Love the idea of capturing the user’s email address over the phone, then using it to reconcile AdWords and Analytics cookies. Sounds extremely simple and effective, but I’d be interested to know the response rate of emails sent to clicks received.
Alan
Super cool.
This addresses a problem that can be huge, and that is very easy to have go unnoticed.
I’m hestant to add URL parameters, due to duplicate content concerns. Do you have any thoughts on this?
This post is brilliant because it points out a problem that may go unnoticed and because the soltions are so clever.
Hi Alan – Glad you found it interesting.
How many people actually click through from the email to the phone tracking page depends largely on how you go about it and how you word the email. Make it sound super important and clear that they should click through and more people will do it.
In our experience we have found about 50%-70% of customers via this route actually register a conversion.

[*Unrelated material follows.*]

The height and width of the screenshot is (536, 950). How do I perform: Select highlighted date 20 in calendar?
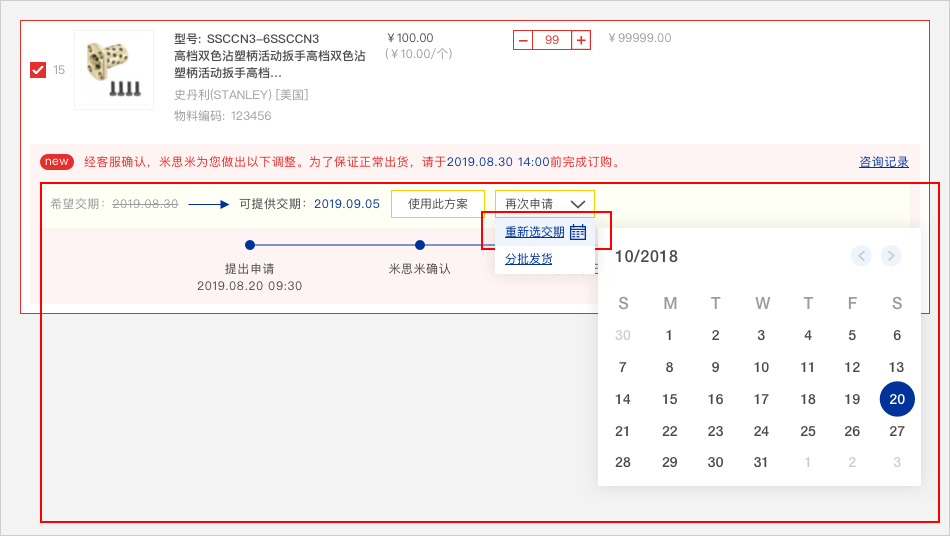point(897,399)
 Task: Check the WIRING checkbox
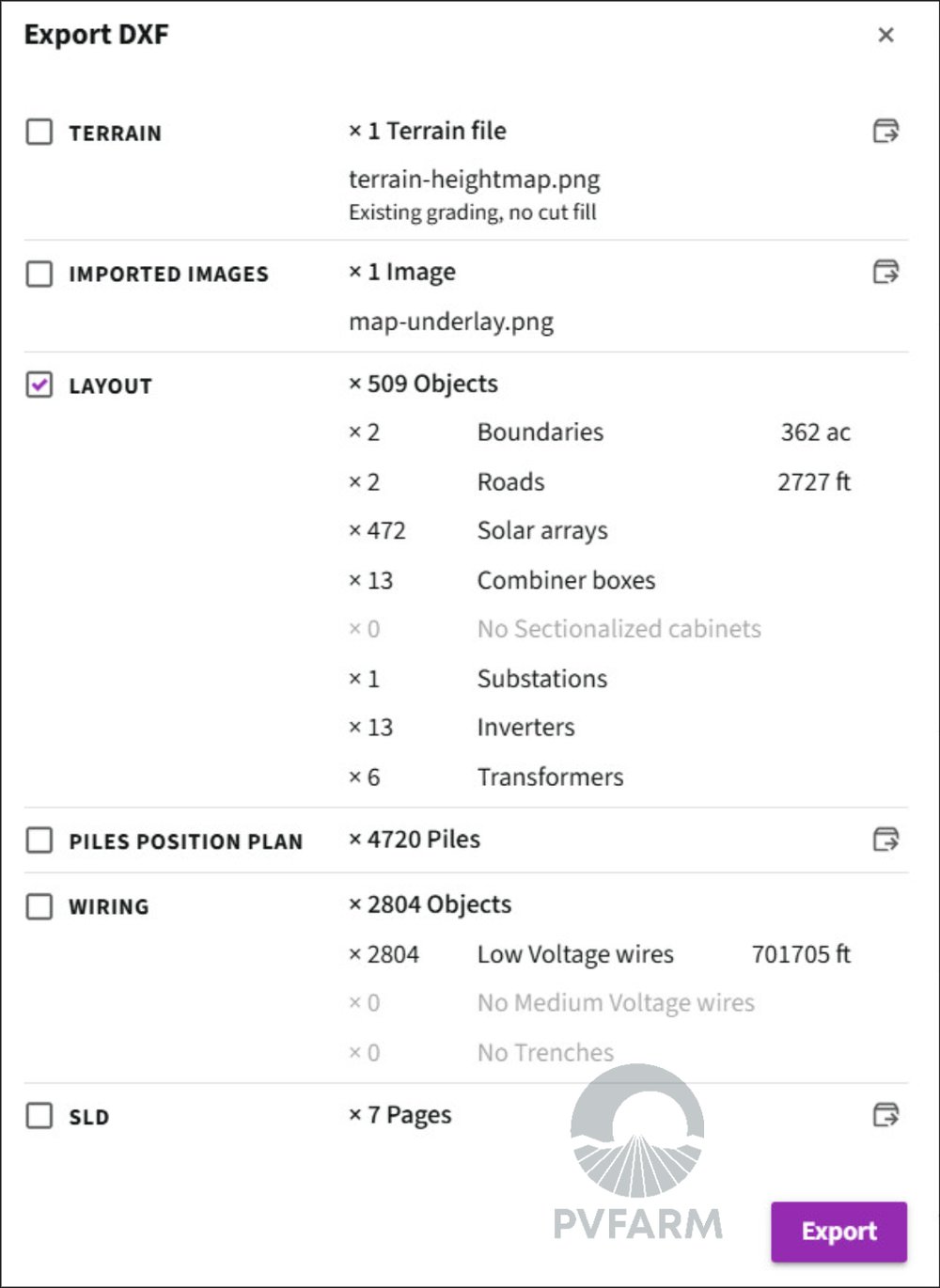[x=39, y=906]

Of course you need to implement a good way of reconciling the actual phone sales with phone conversions so you can uplift the values you are seeing in analytics accordingly.
Hi SFGreg
I wouldn’t be too concerned about the duplicate content issues because:
a) it’s not a value content page. Do you really care if a ‘thanks page’ gets listed in Google with a parameter on it. WHat would it rank for anyway? It wouldn’t have any internal site links to it – only from the email!
b) People aren’t going to link to this page.
If you are bothered about it then feel free to exclude the page from the google index or use canonical tags. But I can’t see the issue.